Given problem 1:
List every value of the ExperimentRunStatus enum that the data models documentation below defines.

Data Models
===========

Pydantic models for experiment runs, results, and comparisons.

ExperimentRunStatus
-------------------

.. py:class:: ExperimentRunStatus

   Enum representing the status of an experiment run.

   **Values:**

   - ``PENDING`` - Run created but not started
   - ``RUNNING`` - Currently executing
   - ``COMPLETED`` - Finished successfully
   - ``FAILED`` - Execution failed
   - ``CANCELLED`` - Manually cancelled

   **Usage:**

   .. code-block:: python

      from honeyhive.experiments import ExperimentRunStatus
      
      if result.status == ExperimentRunStatus.COMPLETED:
          print("Experiment finished!")

MetricDatapoints
----------------

.. py:class:: MetricDatapoints

   Model for tracking passed/failed datapoint IDs per metric.

   **Attributes:**

   - ``passed`` (List[str]) - List of datapoint IDs that passed this metric
   - ``failed`` (List[str]) - List of datapoint IDs that failed this metric

MetricDetail
------------

.. py:class:: MetricDetail

   Detailed information about a single metric result.

   **Attributes:**

   - ``metric_name`` (str) - Name of the metric
   - ``metric_type`` (Optional[str]) - Type of metric ("numeric", "boolean", etc.)
   - ``event_name`` (Optional[str]) - Name of the event that generated this metric
   - ``event_type`` (Optional[str]) - Type of event ("model", "tool", etc.)
   - ``aggregate`` (Optional[Union[float, int, bool, str]]) - Aggregated value across all datapoints
   - ``values`` (Optional[List[Any]]) - Individual values per datapoint
   - ``datapoints`` (Optional[MetricDatapoints]) - Passed/failed datapoint tracking

   **Usage:**

   .. code-block:: python

      from honeyhive.experiments import get_run_result
      
      result = get_run_result(client, "run-123")
      
      # Get a specific metric detail
      accuracy = result.metrics.get_metric("accuracy_evaluator")
      if accuracy:
          print(f"Aggregate: {accuracy.aggregate}")

Entries taken from a collection
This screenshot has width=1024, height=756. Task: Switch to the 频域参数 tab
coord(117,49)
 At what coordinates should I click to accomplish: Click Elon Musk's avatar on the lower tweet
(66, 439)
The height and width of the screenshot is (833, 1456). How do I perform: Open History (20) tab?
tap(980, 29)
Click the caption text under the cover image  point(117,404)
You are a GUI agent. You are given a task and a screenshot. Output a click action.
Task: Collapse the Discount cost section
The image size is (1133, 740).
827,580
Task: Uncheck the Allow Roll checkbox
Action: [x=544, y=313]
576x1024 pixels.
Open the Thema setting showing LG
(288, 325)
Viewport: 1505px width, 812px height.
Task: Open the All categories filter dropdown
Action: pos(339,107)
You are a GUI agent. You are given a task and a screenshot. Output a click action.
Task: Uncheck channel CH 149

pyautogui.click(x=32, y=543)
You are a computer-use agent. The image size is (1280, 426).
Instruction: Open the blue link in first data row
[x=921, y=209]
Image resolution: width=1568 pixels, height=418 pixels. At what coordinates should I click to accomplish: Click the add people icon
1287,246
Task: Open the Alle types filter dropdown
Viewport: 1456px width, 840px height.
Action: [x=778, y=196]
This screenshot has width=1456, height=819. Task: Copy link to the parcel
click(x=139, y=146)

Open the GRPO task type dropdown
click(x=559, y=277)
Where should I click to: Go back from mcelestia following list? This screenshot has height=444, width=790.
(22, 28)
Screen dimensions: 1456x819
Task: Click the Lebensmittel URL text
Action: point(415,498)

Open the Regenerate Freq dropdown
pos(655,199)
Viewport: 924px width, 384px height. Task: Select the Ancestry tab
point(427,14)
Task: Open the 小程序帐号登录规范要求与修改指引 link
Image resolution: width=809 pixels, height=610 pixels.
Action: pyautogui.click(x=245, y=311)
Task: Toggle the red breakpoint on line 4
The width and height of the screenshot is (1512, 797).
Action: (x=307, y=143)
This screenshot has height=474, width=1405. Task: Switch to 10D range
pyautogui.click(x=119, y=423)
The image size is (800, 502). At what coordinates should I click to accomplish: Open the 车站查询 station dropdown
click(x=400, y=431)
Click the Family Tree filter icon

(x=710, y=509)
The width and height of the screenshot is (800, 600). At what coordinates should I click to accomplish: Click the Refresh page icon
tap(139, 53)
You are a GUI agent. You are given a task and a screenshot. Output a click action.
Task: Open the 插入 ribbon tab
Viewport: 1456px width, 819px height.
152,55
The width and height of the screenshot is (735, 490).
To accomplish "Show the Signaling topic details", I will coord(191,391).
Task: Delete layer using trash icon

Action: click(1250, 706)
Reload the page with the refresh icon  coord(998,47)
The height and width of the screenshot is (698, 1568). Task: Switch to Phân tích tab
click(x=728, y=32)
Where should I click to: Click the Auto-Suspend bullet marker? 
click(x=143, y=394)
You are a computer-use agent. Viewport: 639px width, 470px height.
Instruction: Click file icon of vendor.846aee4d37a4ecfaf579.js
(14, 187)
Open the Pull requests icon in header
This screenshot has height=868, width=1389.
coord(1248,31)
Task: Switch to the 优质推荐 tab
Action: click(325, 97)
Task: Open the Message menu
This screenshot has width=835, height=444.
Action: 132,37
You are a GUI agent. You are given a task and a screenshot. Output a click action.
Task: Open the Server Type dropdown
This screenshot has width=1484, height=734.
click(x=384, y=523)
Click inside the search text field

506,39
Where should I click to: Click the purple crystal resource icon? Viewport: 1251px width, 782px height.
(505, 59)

Given problem 2:
In the records above, reproduce verbatim the lines from the one containing "You are a computer-use agent. The" to the one containing "(x=710, y=509)", including both of those lines.

Correct response 1:
PENDING, RUNNING, COMPLETED, FAILED, CANCELLED

Correct response 2:
You are a computer-use agent. The image size is (1280, 426).
Instruction: Open the blue link in first data row
[x=921, y=209]
Image resolution: width=1568 pixels, height=418 pixels. At what coordinates should I click to accomplish: Click the add people icon
1287,246
Task: Open the Alle types filter dropdown
Viewport: 1456px width, 840px height.
Action: [x=778, y=196]
This screenshot has width=1456, height=819. Task: Copy link to the parcel
click(x=139, y=146)

Open the GRPO task type dropdown
click(x=559, y=277)
Where should I click to: Go back from mcelestia following list? This screenshot has height=444, width=790.
(22, 28)
Screen dimensions: 1456x819
Task: Click the Lebensmittel URL text
Action: point(415,498)

Open the Regenerate Freq dropdown
pos(655,199)
Viewport: 924px width, 384px height. Task: Select the Ancestry tab
point(427,14)
Task: Open the 小程序帐号登录规范要求与修改指引 link
Image resolution: width=809 pixels, height=610 pixels.
Action: pyautogui.click(x=245, y=311)
Task: Toggle the red breakpoint on line 4
The width and height of the screenshot is (1512, 797).
Action: (x=307, y=143)
This screenshot has height=474, width=1405. Task: Switch to 10D range
pyautogui.click(x=119, y=423)
The image size is (800, 502). At what coordinates should I click to accomplish: Open the 车站查询 station dropdown
click(x=400, y=431)
Click the Family Tree filter icon

(x=710, y=509)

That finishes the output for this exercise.